▸ Work to be completed
In the data below, find every line that has the string "sidebar", and copy it.

▸ Working data
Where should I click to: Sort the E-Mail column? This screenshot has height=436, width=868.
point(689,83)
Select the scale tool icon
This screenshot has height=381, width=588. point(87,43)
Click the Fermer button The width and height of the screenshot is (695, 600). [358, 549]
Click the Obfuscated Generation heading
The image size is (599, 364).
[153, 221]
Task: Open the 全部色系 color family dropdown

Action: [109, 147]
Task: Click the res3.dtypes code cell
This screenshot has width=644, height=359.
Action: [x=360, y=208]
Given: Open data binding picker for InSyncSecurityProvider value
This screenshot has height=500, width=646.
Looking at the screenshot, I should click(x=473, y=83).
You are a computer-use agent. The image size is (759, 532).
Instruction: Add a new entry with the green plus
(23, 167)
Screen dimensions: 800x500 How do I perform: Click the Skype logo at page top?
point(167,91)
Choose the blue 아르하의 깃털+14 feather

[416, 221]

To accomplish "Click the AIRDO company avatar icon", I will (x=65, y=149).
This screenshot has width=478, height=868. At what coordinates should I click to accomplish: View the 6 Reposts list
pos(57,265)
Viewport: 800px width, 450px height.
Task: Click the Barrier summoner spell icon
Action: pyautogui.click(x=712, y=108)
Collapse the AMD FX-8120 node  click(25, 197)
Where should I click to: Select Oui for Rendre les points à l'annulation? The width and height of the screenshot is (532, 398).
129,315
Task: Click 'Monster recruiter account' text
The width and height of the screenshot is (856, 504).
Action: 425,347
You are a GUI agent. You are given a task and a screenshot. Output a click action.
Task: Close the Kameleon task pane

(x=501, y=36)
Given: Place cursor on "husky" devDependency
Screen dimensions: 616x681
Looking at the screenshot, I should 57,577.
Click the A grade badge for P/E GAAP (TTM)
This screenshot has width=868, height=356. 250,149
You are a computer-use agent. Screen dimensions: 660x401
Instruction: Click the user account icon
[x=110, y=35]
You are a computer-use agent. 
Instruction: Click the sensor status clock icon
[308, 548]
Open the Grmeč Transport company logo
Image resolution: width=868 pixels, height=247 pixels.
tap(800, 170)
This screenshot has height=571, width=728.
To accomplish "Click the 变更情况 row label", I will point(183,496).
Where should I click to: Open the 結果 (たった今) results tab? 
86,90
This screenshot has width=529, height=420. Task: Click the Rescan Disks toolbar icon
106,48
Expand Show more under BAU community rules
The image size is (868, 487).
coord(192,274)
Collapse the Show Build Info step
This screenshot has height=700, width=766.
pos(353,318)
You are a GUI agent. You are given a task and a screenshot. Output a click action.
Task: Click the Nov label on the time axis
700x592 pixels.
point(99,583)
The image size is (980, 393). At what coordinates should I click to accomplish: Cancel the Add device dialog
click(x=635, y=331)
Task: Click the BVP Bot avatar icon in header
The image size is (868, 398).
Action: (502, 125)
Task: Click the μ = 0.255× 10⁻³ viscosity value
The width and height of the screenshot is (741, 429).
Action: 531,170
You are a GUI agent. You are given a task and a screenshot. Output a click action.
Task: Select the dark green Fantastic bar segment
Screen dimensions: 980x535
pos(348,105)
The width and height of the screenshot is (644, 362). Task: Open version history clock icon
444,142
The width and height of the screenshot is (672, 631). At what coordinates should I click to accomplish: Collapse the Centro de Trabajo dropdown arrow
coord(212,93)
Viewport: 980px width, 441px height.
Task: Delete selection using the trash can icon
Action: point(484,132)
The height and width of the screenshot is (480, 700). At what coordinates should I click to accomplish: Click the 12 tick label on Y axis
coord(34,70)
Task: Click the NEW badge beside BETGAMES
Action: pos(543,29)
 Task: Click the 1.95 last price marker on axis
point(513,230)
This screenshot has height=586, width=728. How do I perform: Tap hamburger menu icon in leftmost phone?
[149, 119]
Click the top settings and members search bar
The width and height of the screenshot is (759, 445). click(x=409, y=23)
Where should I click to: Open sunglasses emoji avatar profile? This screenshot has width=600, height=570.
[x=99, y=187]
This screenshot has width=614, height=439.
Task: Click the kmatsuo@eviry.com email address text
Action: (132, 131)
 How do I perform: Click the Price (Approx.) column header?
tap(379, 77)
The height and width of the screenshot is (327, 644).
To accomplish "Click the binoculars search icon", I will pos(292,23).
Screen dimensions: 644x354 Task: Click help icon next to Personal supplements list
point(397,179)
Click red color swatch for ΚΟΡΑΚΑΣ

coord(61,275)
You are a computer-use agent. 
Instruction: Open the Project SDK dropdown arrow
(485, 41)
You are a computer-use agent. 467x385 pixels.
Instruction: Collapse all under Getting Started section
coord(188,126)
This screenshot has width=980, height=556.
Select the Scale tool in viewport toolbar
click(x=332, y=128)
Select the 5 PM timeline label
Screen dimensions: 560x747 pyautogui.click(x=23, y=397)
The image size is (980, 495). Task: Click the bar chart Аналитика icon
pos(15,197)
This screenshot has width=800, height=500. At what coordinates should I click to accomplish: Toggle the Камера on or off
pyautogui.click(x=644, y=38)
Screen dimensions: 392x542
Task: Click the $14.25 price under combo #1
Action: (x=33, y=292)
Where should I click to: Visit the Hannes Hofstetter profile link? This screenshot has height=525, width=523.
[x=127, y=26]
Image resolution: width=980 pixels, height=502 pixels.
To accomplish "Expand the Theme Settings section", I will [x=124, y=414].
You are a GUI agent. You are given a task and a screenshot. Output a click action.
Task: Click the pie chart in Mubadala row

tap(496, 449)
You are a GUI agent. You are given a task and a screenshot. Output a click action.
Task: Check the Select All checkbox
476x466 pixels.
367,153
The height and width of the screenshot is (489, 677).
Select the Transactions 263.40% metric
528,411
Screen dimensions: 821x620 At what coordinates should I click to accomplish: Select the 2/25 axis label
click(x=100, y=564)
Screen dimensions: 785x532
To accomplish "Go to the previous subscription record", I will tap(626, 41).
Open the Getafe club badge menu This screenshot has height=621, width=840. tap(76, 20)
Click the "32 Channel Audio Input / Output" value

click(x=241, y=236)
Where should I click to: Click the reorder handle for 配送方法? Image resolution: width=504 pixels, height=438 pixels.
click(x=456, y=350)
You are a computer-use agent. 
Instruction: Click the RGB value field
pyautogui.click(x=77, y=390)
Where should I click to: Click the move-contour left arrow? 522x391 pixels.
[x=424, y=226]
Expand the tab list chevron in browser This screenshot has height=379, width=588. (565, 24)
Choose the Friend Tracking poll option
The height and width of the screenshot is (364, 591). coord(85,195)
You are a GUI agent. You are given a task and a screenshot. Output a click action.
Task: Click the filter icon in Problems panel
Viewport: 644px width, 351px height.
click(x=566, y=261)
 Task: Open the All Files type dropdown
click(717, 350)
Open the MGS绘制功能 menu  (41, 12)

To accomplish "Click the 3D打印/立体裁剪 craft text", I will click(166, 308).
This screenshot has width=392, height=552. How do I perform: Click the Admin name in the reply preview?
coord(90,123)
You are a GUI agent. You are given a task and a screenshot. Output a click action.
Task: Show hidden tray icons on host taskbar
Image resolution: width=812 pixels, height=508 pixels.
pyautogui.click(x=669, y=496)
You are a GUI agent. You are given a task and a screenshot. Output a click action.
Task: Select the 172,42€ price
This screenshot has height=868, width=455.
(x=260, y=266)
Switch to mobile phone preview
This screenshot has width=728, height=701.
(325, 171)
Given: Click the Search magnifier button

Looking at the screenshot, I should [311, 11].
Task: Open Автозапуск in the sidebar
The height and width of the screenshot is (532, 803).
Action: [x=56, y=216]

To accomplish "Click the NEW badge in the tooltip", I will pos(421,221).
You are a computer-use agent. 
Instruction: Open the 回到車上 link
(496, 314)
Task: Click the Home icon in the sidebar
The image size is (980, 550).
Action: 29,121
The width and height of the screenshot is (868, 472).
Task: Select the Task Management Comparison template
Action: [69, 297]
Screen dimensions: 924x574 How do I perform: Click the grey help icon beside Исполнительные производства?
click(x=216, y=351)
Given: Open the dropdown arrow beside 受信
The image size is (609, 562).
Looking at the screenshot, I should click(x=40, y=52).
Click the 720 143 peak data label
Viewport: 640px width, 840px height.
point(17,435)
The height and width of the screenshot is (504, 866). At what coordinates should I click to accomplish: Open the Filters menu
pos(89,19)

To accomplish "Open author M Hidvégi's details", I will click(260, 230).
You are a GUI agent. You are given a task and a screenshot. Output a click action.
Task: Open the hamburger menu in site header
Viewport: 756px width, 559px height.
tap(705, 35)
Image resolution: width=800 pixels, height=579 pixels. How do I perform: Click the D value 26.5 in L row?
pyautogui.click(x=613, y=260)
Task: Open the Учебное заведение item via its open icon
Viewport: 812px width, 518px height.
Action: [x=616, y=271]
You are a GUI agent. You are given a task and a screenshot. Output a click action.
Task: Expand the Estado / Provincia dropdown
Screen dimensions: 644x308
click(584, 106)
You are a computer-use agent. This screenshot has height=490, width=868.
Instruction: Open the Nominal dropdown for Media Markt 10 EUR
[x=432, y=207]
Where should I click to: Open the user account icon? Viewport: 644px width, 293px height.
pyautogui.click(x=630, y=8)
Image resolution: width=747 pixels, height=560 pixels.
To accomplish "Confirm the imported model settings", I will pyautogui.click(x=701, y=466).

▸ Answer
Task: Open Автозапуск in the sidebar
Task: Click the Home icon in the sidebar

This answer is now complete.